## Assignment
For the entries below, the expected answer is the line with "Screen dimensions: 1368x641", the line with "Given: Expand the 7.3.0 version selector", and every line between them, exactly as written, and nothing more.

---------- Exercise material ----------

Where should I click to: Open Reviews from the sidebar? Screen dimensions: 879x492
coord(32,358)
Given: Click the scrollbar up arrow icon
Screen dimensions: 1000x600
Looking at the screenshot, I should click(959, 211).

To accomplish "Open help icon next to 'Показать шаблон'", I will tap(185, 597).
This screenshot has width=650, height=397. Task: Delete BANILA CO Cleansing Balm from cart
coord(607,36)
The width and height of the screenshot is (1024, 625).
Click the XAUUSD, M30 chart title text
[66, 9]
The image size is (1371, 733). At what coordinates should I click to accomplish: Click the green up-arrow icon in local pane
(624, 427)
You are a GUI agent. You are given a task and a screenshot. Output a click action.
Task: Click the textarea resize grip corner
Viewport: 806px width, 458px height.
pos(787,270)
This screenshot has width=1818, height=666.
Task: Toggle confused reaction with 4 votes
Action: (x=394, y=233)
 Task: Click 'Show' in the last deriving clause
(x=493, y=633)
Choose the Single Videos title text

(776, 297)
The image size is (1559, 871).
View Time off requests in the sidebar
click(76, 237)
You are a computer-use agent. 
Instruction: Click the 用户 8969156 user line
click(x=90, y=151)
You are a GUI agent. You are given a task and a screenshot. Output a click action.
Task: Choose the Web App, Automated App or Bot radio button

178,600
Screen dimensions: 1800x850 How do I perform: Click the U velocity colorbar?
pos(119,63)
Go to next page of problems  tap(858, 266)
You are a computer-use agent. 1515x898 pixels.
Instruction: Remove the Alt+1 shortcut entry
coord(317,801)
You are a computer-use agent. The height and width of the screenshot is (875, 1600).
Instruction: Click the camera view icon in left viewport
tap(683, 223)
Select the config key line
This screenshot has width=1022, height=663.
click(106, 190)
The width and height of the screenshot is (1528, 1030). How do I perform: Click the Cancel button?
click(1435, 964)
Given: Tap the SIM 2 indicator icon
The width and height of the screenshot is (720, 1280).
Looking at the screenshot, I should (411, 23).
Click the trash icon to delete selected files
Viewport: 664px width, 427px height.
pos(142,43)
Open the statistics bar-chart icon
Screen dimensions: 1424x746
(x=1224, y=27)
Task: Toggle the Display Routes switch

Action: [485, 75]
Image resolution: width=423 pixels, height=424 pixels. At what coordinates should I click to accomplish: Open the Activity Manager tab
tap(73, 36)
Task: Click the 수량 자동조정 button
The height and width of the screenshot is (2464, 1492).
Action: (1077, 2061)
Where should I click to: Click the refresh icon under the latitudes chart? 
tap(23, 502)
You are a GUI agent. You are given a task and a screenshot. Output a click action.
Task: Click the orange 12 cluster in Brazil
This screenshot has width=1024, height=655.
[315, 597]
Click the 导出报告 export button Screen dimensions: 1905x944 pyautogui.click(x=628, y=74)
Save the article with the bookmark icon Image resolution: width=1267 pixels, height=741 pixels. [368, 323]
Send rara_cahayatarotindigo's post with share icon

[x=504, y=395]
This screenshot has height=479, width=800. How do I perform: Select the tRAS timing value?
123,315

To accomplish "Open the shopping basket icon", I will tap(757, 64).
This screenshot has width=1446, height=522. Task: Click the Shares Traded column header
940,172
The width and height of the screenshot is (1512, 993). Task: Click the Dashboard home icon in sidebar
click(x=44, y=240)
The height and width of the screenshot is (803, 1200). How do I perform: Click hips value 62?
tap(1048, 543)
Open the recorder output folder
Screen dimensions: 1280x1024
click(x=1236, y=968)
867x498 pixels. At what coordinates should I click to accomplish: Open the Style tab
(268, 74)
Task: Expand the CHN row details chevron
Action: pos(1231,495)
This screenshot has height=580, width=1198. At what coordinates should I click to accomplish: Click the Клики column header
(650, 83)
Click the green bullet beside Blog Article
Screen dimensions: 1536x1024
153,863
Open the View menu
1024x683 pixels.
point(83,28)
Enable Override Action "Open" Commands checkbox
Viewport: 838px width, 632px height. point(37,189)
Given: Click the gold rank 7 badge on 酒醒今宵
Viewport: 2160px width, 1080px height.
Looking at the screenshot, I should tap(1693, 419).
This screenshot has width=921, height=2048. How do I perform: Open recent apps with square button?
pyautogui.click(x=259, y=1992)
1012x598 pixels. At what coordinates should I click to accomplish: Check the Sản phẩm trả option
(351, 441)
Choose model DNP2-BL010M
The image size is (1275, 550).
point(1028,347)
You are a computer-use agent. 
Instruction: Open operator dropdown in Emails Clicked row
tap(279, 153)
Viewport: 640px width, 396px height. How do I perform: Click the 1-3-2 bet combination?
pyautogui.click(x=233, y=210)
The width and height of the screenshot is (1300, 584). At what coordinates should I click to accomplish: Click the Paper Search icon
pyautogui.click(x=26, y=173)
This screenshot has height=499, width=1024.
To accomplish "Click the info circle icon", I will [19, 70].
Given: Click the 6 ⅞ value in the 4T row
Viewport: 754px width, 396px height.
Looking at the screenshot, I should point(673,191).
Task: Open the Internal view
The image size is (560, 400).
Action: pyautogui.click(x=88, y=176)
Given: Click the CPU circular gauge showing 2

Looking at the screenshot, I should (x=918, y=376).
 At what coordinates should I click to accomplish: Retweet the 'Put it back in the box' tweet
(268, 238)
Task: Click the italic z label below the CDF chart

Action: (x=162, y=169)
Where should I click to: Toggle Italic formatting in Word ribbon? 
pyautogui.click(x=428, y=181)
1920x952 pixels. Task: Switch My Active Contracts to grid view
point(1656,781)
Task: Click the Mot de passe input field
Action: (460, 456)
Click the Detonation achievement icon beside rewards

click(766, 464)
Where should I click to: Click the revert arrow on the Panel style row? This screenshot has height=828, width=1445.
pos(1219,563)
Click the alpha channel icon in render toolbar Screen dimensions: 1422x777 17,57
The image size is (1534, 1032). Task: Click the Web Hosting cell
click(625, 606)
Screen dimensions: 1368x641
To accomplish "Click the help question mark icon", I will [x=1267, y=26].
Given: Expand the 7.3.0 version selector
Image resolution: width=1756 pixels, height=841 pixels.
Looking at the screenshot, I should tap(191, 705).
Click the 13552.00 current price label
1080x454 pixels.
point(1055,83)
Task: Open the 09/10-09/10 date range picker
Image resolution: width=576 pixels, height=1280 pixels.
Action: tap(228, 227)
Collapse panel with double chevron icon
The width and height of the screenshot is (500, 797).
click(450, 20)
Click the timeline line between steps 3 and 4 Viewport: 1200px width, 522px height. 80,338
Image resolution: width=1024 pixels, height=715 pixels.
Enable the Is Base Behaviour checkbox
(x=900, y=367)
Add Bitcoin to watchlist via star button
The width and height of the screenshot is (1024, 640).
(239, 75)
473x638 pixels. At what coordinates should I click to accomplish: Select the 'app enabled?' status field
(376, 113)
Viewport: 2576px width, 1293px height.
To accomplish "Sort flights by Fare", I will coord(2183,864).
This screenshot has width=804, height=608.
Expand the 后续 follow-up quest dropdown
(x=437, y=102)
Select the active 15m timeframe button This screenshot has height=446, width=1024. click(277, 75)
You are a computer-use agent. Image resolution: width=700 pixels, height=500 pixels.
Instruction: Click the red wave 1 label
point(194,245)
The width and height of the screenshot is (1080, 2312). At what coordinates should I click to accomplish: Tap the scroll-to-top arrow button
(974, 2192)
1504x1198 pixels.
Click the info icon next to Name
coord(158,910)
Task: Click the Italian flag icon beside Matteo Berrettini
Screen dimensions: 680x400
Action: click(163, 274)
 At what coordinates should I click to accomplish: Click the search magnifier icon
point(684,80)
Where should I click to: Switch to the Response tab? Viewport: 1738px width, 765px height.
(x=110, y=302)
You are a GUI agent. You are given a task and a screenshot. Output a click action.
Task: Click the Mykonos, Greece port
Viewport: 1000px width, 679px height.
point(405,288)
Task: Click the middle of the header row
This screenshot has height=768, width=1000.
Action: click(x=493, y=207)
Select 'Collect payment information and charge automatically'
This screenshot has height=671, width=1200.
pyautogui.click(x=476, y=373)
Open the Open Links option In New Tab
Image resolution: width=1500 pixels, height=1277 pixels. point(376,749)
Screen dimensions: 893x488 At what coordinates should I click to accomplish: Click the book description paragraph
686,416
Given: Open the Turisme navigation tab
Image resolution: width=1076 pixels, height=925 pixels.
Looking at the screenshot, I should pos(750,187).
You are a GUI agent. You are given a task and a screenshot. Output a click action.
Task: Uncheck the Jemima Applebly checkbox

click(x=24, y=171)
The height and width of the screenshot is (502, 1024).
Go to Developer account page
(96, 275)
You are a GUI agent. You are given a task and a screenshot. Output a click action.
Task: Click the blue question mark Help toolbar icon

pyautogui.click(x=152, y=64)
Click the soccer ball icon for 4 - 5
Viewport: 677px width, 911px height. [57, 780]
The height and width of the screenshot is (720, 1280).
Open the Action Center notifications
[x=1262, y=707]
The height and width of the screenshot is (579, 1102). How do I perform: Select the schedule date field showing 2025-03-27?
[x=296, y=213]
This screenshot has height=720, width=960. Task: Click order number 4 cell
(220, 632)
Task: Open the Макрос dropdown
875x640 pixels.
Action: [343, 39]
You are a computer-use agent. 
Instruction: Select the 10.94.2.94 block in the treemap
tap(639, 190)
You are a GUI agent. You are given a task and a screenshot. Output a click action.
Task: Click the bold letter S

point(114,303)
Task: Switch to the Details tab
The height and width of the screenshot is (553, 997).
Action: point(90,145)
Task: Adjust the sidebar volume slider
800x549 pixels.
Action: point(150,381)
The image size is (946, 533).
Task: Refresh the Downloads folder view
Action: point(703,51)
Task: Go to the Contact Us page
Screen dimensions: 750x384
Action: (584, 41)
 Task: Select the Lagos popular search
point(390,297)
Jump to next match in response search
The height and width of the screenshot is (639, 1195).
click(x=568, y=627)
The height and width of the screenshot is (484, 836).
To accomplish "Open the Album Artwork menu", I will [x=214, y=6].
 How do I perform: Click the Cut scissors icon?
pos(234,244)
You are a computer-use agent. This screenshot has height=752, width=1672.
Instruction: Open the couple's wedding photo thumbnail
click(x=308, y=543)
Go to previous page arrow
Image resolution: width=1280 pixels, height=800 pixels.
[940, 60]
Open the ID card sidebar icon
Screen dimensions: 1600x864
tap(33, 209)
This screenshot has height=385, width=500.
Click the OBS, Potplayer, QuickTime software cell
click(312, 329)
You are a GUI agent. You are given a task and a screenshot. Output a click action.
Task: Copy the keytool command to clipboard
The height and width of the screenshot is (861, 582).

----------

## Solved exercise
Screen dimensions: 1368x641
To accomplish "Click the help question mark icon", I will [x=1267, y=26].
Given: Expand the 7.3.0 version selector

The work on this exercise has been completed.